Listed entries start
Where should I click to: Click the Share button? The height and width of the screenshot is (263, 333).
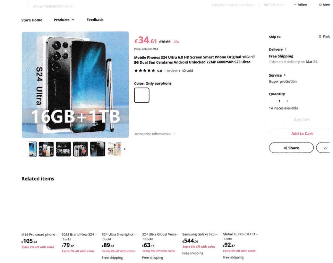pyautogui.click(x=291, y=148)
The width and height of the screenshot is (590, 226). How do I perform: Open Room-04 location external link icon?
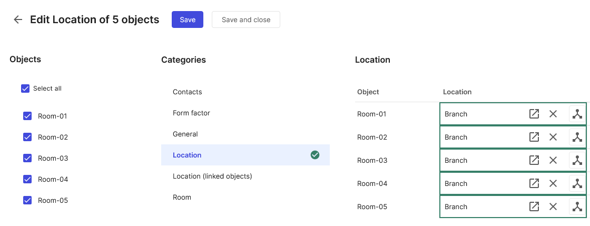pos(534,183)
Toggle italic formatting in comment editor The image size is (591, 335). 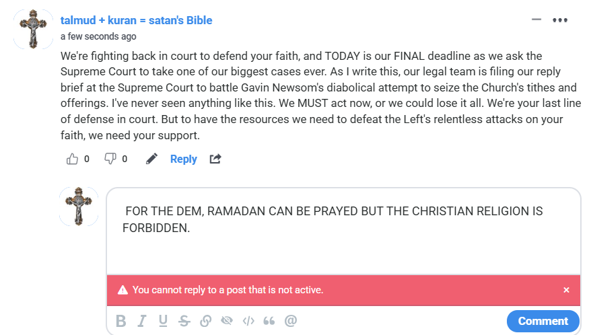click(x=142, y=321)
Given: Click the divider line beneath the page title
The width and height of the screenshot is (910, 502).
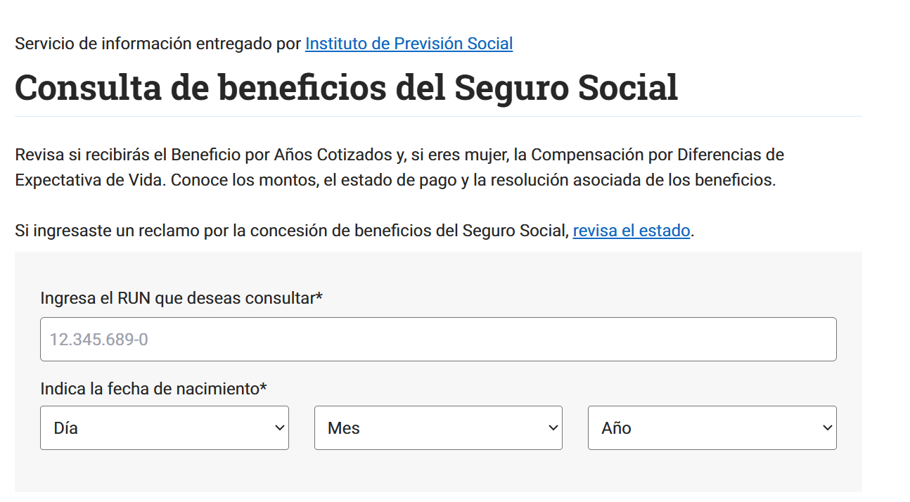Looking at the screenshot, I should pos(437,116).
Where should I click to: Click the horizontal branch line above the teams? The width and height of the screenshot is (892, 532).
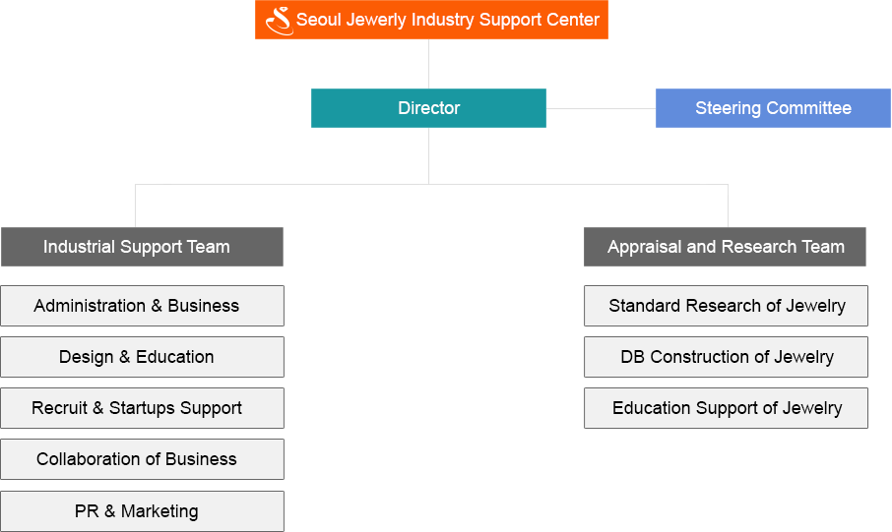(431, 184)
Listed entries end
Please give the part of the listing that opens with the line containing "Given: Click the" and runs through the end of the listing again, replacing "horizontal" with "straight" and changing nothing else. Leave the pictures out.

Exercise response
Given: Click the divider line beneath the page title
The width and height of the screenshot is (910, 502).
Looking at the screenshot, I should pos(437,116).
Where should I click to: Click the straight branch line above the teams? The width and height of the screenshot is (892, 532).
(431, 184)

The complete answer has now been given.